I’m sure I’ve missed lots, I’m convinced I’m caught up in a whole range of hectic, consumerist structures, and I’m often tired, so rest, gets a big tick from me.  At least I think it does, but barely do I sit down, and I’m feeling restless again.  How long can/should I keep this up?  There are so many things to do, opportunities to explore, people to please. I need to justify this privilege of time and space. 

His speaking, his marching, his campaigning and protesting, even his sitting, was driven with a passion and an urgency that was infectious, and effective.

And then there’s that ever-present sense within me, my natural instinct if you will, true, I’m sure, of many.  That I like the idea of contemplation, the need for it even, but, actually, I’m more driven by activism, by getting stuff done.  The focal point of my whole break, planned for quite a while now, is a trip to the USA to follow the life of one of my spiritual heroes, Rev. Dr. Martin Luther King.  Now, there’s an activist if ever there was one.  His speaking, his marching, his campaigning and protesting, even his sitting, was driven with a passion and an urgency that was infectious, and effective.  His consistent rage against injustice has been a call to arms, both to his immediate contemporaries, and generations subsequently, to get up, go out and do. Ultimately, of course, he poured out his whole life in the cause. It’s taking me an age to read a few preparatory biographies of him, stimulated as I am from every page, challenged to act, to never let injustice rule while I have voice and agency.         

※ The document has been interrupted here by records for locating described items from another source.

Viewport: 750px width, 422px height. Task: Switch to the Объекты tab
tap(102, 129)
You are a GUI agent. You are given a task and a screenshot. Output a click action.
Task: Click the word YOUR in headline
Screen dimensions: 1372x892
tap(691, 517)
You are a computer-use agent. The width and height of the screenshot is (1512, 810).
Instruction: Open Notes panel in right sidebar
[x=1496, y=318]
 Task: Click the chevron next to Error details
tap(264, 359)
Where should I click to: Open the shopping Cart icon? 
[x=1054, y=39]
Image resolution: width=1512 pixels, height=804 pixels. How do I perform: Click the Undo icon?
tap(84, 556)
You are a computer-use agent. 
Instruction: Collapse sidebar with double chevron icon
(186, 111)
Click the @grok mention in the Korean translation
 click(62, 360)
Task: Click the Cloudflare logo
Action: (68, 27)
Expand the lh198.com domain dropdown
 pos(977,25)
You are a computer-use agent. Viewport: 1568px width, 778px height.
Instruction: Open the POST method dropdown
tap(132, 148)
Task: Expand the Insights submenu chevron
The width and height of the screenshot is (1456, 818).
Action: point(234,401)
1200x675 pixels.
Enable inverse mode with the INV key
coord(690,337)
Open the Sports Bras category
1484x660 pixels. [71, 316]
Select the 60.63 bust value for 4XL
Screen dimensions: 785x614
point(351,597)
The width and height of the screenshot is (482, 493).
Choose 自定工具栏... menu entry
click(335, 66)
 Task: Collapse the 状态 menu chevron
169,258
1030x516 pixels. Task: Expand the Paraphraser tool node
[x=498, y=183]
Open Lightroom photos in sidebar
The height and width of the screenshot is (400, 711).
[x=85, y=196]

So, there we have it, another paradox, in the complicated business of being the person I’m meant to be, realizing the best of God’s investment in me. The conflict between rest and exploration, being and doing, contemplation and activism. I imagine we are all drawn to a certain place on that spectrum.   

Blank pages, freed up days and diaries, only serve to underline what we already are.  But, I suspect, we can all also hear the call to either end of the range; to be stirred to action by the things that break the heart of God, and to lay down our burdens, take upon ourselves the easier yoke, and live increasingly in ‘the unforced rhythms of grace’.  Maybe, to start with at least, listening to that call, recognizing the tension, while not allowing it to create pressure in us, is enough. Hearing, praying, scribbling my first, semi coherent, thoughts on that vast empty page, making myself another coffee, and wondering what I might do next.